- Theatrical release poster
- Directed by: William G. Mayo
- Written by: Jose Carreon
- Produced by: Prince Armodoval
- Starring: Jeric Raval; Bangs Garcia; Mark Anthony Fernandez;
- Cinematography: Edward G. Mayo
- Edited by: Edward G. Mayo
- Music by: Edward G. Mayo
- Production companies: Prince Armor Productions; Philippine Motion Pictures Directors Association; Viva Films;
- Distributed by: Viva Films
- Release dates: November 26, 2015 (Ipil, Zamboanga Sibugay); December 9, 2015;
- Country: Philippines
- Language: Filipino

= Manila's Finest (2015 film) =

2015 Filipino action film

Manila's Finest is a 2015 Filipino action film directed by William G. Mayo and written by Jose Carreon. Inspired by the life of Manila Police Col. Jimmy Tiu, it stars Jeric Raval, Mark Anthony Fernandez, Bangs Garcia, Danilo "Brownie" Pansalin, Jay Prince Armodoval (also producer), Joko Diaz, Leo Martinez, Jao Mapa, Rich Asuncion and Rommel Padilla.

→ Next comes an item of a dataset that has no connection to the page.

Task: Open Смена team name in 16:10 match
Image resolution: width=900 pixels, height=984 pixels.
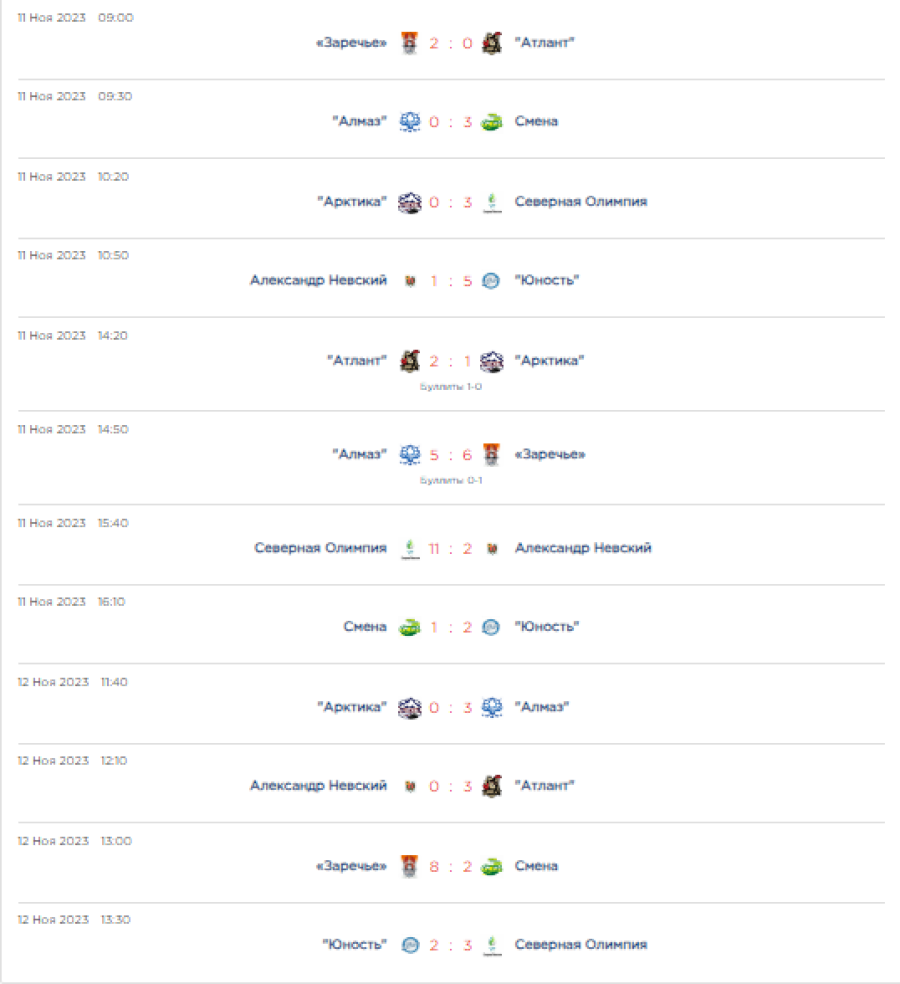Action: (x=364, y=627)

Other than a special appearance in Gangster Lolo (2014), this was Raval's first starring role in 13 years, last starring in Mayo's 2002 film Lapu-Lapu. Produced by Prince Armor Productions, the film was released by Viva Films on December 9, 2015.

==Cast==

- Jeric Raval as Col. Jimmy Tiu
- Mark Anthony Fernandez as Ismael Lorenzo
- Bangs Garcia as Miriam de Dios
- Danilo "Brownie" Pansalin as Gorez dela Cruz
- Jay Prince Armodoval as Jay Capapaz
- Joko Diaz as Brando
- Leo Martinez as Gen. Dela Paz
- Jao Mapa as Rico
- Rich Asuncion as Mylene de Dios
- Rommel Padilla as Col. Lazaro
- Dianne Medina as Jenny Tiu
- Jethro Ramirez as Bryan
- Alvin Anson as Akhmed Omar
- Boy Alano as lookout
- Janice Jurado as Aling Josie
- Amay Bisaya as snatcher
- Leon Miguel as rebel leader
- Rylan Flores as Jake
- Ghen Gabriel as Mrs. Dela Cruz
- Gypsy Briones as Sarah
- Regine Mendieta as wife of Nigerian
- Jim Gaines Jr. as Nigerian
- Sam Buensuceso as police asset
- JC Clint Nicolas as son of Nigerian
- Robert Rivera as rebel leader
- Levi Ignacio as Sgt. Villegaz

==Production==
Manila's Finest was shot in the City of Manila and in San Jose del Monte, Bulacan. Other than a special appearance in Gangster Lolo (2014), Manila's Finest marks actor Jeric Raval's first starring role in 13 years, last starring in the 2002 film Lapu-Lapu.

==Release==
Manila's Finest was released in theaters on December 9, 2015; Viva had previously aimed for a June 2015 release date. A press conference for the film was held on August 1, 2015, at the Mowelfund Plaza in Quezon City.

===Home media===
On September 1, 2021, Cine Mo! made the film available for streaming without charge on YouTube, while also being available on Vivamax.

===Critical response===
ClickTheCity writer Philbert Dy gave the film one out of five stars, stating that it was "hilariously bad".